* _Prompt_: A copy is needed of each line in the records that has the word "timestamp".
BEGIN
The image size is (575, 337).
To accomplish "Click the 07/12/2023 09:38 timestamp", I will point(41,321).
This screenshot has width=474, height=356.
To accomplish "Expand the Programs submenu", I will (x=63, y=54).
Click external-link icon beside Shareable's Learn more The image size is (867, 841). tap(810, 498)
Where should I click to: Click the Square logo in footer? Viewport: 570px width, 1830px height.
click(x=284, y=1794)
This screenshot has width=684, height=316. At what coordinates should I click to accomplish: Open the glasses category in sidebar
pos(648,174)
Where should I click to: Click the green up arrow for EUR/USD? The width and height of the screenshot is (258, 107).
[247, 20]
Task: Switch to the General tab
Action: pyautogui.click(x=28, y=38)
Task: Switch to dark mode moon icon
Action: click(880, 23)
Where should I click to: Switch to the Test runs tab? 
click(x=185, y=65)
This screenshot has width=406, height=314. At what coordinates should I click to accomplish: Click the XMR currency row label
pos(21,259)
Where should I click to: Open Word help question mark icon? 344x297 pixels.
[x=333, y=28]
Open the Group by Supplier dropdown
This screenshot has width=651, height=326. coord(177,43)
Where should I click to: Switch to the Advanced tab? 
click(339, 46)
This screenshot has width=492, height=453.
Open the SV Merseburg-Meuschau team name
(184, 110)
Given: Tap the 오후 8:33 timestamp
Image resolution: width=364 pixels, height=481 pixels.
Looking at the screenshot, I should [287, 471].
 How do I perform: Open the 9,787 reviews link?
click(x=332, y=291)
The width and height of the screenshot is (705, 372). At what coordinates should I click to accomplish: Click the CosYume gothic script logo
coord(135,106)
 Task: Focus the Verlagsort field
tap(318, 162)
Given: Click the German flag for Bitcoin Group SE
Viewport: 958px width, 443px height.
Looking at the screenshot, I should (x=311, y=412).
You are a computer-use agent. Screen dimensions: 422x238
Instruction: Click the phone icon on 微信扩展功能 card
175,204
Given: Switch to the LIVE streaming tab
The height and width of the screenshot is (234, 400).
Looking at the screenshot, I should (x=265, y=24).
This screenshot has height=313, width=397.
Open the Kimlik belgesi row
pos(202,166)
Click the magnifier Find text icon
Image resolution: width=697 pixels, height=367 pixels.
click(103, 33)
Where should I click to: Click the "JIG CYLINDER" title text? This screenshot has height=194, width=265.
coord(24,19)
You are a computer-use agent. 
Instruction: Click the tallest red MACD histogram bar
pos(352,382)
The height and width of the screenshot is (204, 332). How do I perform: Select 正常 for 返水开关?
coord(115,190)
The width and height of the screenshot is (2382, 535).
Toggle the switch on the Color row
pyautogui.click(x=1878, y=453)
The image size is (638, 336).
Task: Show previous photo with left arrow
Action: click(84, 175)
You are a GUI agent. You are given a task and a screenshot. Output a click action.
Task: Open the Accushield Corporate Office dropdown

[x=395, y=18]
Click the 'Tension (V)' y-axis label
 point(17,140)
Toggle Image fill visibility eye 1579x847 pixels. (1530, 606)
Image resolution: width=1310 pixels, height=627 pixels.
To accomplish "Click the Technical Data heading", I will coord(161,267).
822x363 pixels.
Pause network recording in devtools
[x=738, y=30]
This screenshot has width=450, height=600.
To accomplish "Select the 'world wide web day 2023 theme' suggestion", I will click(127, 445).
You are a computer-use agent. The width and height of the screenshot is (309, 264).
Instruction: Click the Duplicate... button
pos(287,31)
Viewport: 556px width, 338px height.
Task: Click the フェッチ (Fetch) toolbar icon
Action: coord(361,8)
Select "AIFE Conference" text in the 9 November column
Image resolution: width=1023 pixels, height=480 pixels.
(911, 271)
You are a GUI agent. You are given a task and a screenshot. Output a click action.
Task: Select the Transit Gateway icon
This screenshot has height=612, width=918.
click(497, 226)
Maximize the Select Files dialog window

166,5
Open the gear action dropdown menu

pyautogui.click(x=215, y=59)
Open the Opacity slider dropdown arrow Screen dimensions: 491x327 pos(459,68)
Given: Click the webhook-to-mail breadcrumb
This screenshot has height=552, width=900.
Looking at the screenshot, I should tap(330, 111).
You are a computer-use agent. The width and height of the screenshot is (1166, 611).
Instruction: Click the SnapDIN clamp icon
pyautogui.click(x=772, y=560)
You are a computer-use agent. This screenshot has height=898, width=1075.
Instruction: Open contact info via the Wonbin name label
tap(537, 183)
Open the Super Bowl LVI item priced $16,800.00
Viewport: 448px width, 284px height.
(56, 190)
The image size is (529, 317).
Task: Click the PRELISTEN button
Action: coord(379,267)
END
* _Your response_:
To accomplish "Click the 07/12/2023 09:38 timestamp", I will point(41,321).
Given: Tap the 오후 8:33 timestamp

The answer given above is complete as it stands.